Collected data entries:
*** Begin section ***
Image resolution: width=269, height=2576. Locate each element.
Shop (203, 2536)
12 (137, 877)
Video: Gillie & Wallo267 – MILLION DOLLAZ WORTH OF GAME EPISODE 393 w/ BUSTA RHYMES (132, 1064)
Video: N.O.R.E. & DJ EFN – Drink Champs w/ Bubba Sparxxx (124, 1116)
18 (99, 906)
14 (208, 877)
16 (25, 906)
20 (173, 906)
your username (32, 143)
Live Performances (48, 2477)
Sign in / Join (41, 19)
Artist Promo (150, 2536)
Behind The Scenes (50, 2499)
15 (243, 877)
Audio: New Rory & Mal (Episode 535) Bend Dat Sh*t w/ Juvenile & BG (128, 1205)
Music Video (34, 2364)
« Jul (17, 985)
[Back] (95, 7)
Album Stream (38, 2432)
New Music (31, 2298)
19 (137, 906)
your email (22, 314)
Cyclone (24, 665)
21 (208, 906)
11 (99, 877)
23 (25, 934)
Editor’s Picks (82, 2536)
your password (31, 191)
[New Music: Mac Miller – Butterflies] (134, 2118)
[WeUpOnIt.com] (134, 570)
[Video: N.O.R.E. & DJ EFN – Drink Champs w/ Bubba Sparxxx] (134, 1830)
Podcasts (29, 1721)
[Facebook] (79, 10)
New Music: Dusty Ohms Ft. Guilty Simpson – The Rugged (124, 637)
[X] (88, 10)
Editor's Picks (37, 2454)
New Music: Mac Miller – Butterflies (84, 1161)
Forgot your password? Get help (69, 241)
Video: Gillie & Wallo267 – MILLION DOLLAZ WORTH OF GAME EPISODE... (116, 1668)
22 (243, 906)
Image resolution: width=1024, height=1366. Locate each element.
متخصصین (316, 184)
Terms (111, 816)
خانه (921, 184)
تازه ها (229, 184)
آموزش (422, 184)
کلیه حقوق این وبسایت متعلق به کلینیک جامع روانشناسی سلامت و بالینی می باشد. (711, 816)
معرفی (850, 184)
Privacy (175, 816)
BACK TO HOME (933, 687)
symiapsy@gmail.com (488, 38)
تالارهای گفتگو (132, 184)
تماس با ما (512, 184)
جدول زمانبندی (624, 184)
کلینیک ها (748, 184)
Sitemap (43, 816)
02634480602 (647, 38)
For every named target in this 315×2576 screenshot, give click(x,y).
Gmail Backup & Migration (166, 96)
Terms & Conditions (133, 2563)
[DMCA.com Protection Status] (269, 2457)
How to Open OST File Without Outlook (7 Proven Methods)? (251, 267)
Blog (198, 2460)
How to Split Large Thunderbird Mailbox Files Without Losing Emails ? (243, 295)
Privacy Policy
*** End section ***
- [WHAT YOU HAVE TO DO]:
Each line of the records must be reproduced exactly.

- [WRITTEN SOLUTION]:
Image resolution: width=269, height=2576. Locate each element.
Shop (203, 2536)
12 (137, 877)
Video: Gillie & Wallo267 – MILLION DOLLAZ WORTH OF GAME EPISODE 393 w/ BUSTA RHYMES (132, 1064)
Video: N.O.R.E. & DJ EFN – Drink Champs w/ Bubba Sparxxx (124, 1116)
18 (99, 906)
14 (208, 877)
16 (25, 906)
20 (173, 906)
your username (32, 143)
Live Performances (48, 2477)
Sign in / Join (41, 19)
Artist Promo (150, 2536)
Behind The Scenes (50, 2499)
15 (243, 877)
Audio: New Rory & Mal (Episode 535) Bend Dat Sh*t w/ Juvenile & BG (128, 1205)
Music Video (34, 2364)
« Jul (17, 985)
[Back] (95, 7)
Album Stream (38, 2432)
New Music (31, 2298)
19 (137, 906)
your email (22, 314)
Cyclone (24, 665)
21 (208, 906)
11 (99, 877)
23 (25, 934)
Editor’s Picks (82, 2536)
your password (31, 191)
[New Music: Mac Miller – Butterflies] (134, 2118)
[WeUpOnIt.com] (134, 570)
[Video: N.O.R.E. & DJ EFN – Drink Champs w/ Bubba Sparxxx] (134, 1830)
Podcasts (29, 1721)
[Facebook] (79, 10)
New Music: Dusty Ohms Ft. Guilty Simpson – The Rugged (124, 637)
[X] (88, 10)
Editor's Picks (37, 2454)
New Music: Mac Miller – Butterflies (84, 1161)
Forgot your password? Get help (69, 241)
Video: Gillie & Wallo267 – MILLION DOLLAZ WORTH OF GAME EPISODE... (116, 1668)
22 (243, 906)
Image resolution: width=1024, height=1366. Locate each element.
متخصصین (316, 184)
Terms (111, 816)
خانه (921, 184)
تازه ها (229, 184)
آموزش (422, 184)
کلیه حقوق این وبسایت متعلق به کلینیک جامع روانشناسی سلامت و بالینی می باشد. (711, 816)
معرفی (850, 184)
Privacy (175, 816)
BACK TO HOME (933, 687)
symiapsy@gmail.com (488, 38)
تالارهای گفتگو (132, 184)
تماس با ما (512, 184)
جدول زمانبندی (624, 184)
کلینیک ها (748, 184)
Sitemap (43, 816)
02634480602 (647, 38)
For every named target in this 315×2576 screenshot, give click(x,y).
Gmail Backup & Migration (166, 96)
Terms & Conditions (133, 2563)
[DMCA.com Protection Status] (269, 2457)
How to Open OST File Without Outlook (7 Proven Methods)? (251, 267)
Blog (198, 2460)
How to Split Large Thunderbird Mailbox Files Without Losing Emails ? (243, 295)
Privacy Policy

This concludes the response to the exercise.